Guerra nuclear, as lojas de departamento Mappin, José Sarney, a novela Vale Tudo e Xuxa. Os anos 1980 realmente foram uma maluquice só, ainda mais no Brasil, onde uma instabilidade política e caos econômico ocorriam simultaneamente ao lado de uma música Pop reverberada, eletrônica com muito neon e romantismo. Assim, foi mais que natural que uma aura estranha pairasse sobre a sonoridade desta época, fazendo surgir mitos de pactos demoníacos da rainha dos baixinhos e punhais escondidos nos bonecos do Fofão. Entretanto, muitas bandas ainda insistem em retratar a respectiva década sem abordar estas bizarrices, apelando para esteriótipos do Synthwave e do Pop sentimental. Felizmente, Séculos Apaixonados não se esqueceu delas.

O Ministério Da Colocação é um passo para frente do romantismo do primeiro disco. Se Roupa Linda, Figura Fantasmagórica criava uma ambientação quase Dream Pop e suave, o novo álbum é mais denso e nebuloso. A voz grave e trêmula de Gabriel Guerra, que por vezes se faz difícil de compreender, dá ao registro uma aura caótica, porém diferente daquela vista no seu projeto paralelo Crusader De Deus. Aqui, as coisas são confusas em um nível que causa desesperança e esta é a melhor direção que o grupo poderia ter tomado, pois retoma o ar nostálgico e paradoxal dos anos 80 com força, uma época que celebrava o fim da ditadura, mas se temia o inverno nuclear.

Entretanto, por mais melancólico que o disco pareça, as faixas traduzem justamente o contrário. São canções rápidas, ágeis, sedutoras e dançantes, ora evidenciando uma sonoridade mais selvagem, ora se comportando como uma trilha sonora daqueles cenários 3D “Hans Donner” típicos de abertura de novelas globais. Esta é uma das características mais fortes do registro, criando um cenário distópico por meio de música aparentemente alegres. É quase uma analogia brasileira ao famoso disco de Vaporwave Floral Shoppe, de Macintosh Plus, no qual o cenário de dominação capitalista e iminência apocalítpitca é celebrado através de releituras de hits Pop dos anos 80. Mas aqui, não existe releitura; apenas uma homenagem bem executada.

### O QUE FAZER
1 – Devolva, sem nenhuma alteração, o trecho da resenha do disco O Ministério Da Colocação que vai de "O Ministério Da" até "o inverno nuclear.".
2 – Leve adiante a resenha do disco O Ministério Da Colocação, começando logo após a última frase apresentada.

### DADOS EXTRAÍDOS
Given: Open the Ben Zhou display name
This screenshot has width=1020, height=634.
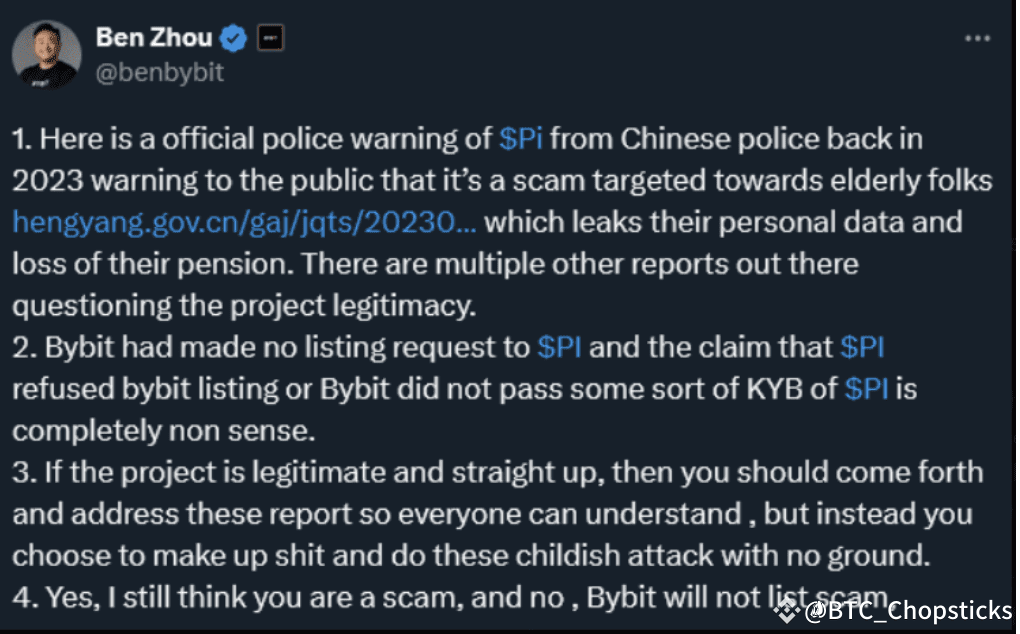Looking at the screenshot, I should 154,38.
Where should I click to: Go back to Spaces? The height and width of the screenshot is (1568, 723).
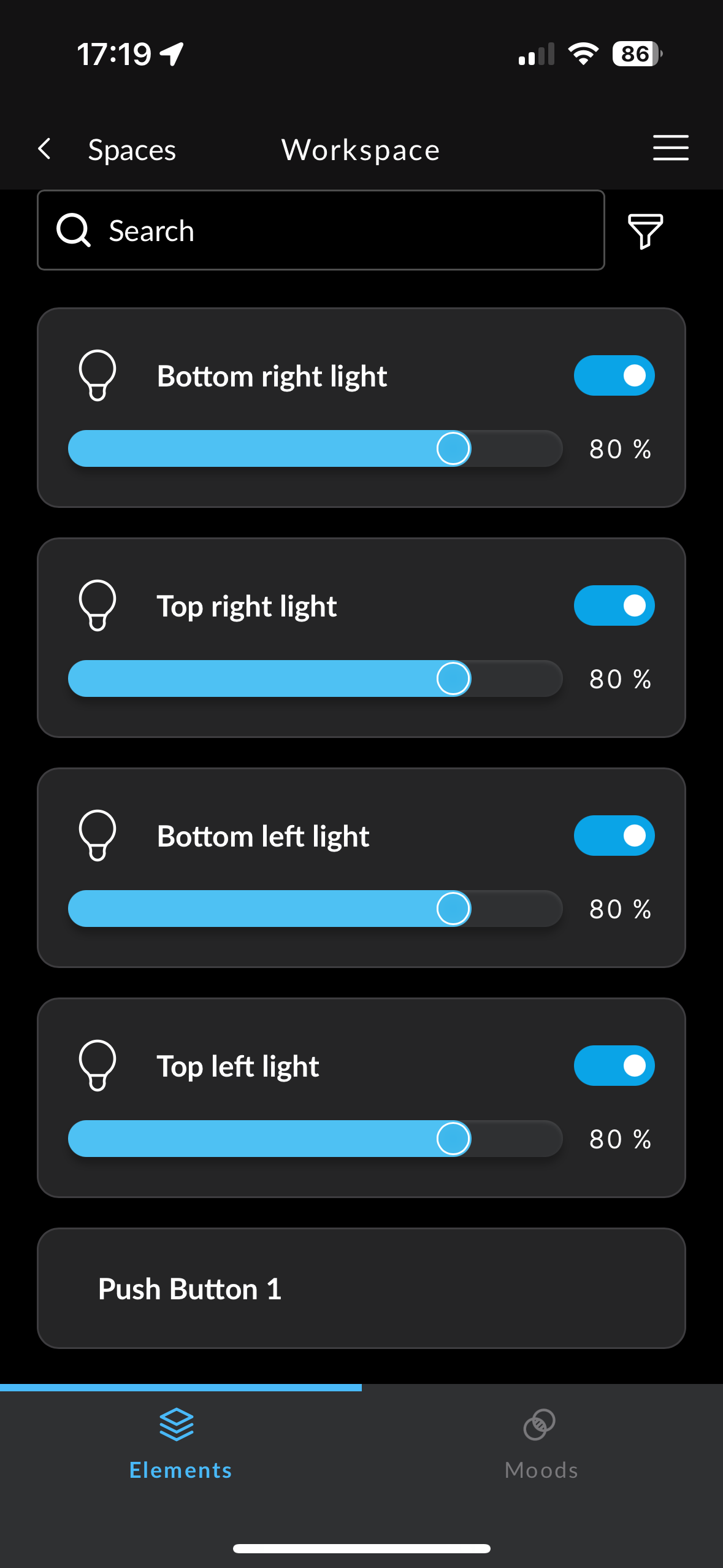point(132,150)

### RESPOSTAS DO EXERCÍCIO
1 –
O Ministério Da Colocação é um passo para frente do romantismo do primeiro disco. Se Roupa Linda, Figura Fantasmagórica criava uma ambientação quase Dream Pop e suave, o novo álbum é mais denso e nebuloso. A voz grave e trêmula de Gabriel Guerra, que por vezes se faz difícil de compreender, dá ao registro uma aura caótica, porém diferente daquela vista no seu projeto paralelo Crusader De Deus. Aqui, as coisas são confusas em um nível que causa desesperança e esta é a melhor direção que o grupo poderia ter tomado, pois retoma o ar nostálgico e paradoxal dos anos 80 com força, uma época que celebrava o fim da ditadura, mas se temia o inverno nuclear.

2 –
Todas as faixas são composições novíssimas que fazem a referência verossímil com a década de 80 ser a característica mais fantástica do disco. Medo Da Cidade Quando Chove traz uma aura de neblina, construída com pads sombrios de sintetizadores e o timbre aveludado de Gabriel Guerra. Dedo em Riste é praticamente um passeio pela antiga loja de departamento Mappin, explorando trompetes bregas e vocais bastante chiclete. Troianas a Go-Go poderia ser facilmente a abertura de uma novela como Sassaricando, com um riff de saxofone safado, no sentido mais sensual que isso possa ter. Já Uma Vida Toda Planejada é uma ampliação de uma estética de jingles recorrentes de propagandas comericiais, mas que se concretiza como uma ótima e pegajosa canção. Por fim, Contas Internacionais nos faz terminar o disco de uma forma bastante sufocante, com sintetizadores frios e hipnóticos que fariam The Drums chorar.

O Ministério Da Colocação é uma ode ao bizarro e um perfeito exemplo de como a nostalgia excessiva e pouco criativa pode ser contornada produzindo um disco que respira por conta própria (neste caso, tirando nosso ar). Com uma produção mais madura, Séculos Apaixonados caminha em direção ao aprimoramento, criando uma atmosfera única que dispensa rótulos, algo bastante difícil hoje dentro do cenário brasileiro. A distopia brasileira definitiva.

(O Ministério Da Colocação em uma faixa: Dedo Em Riste)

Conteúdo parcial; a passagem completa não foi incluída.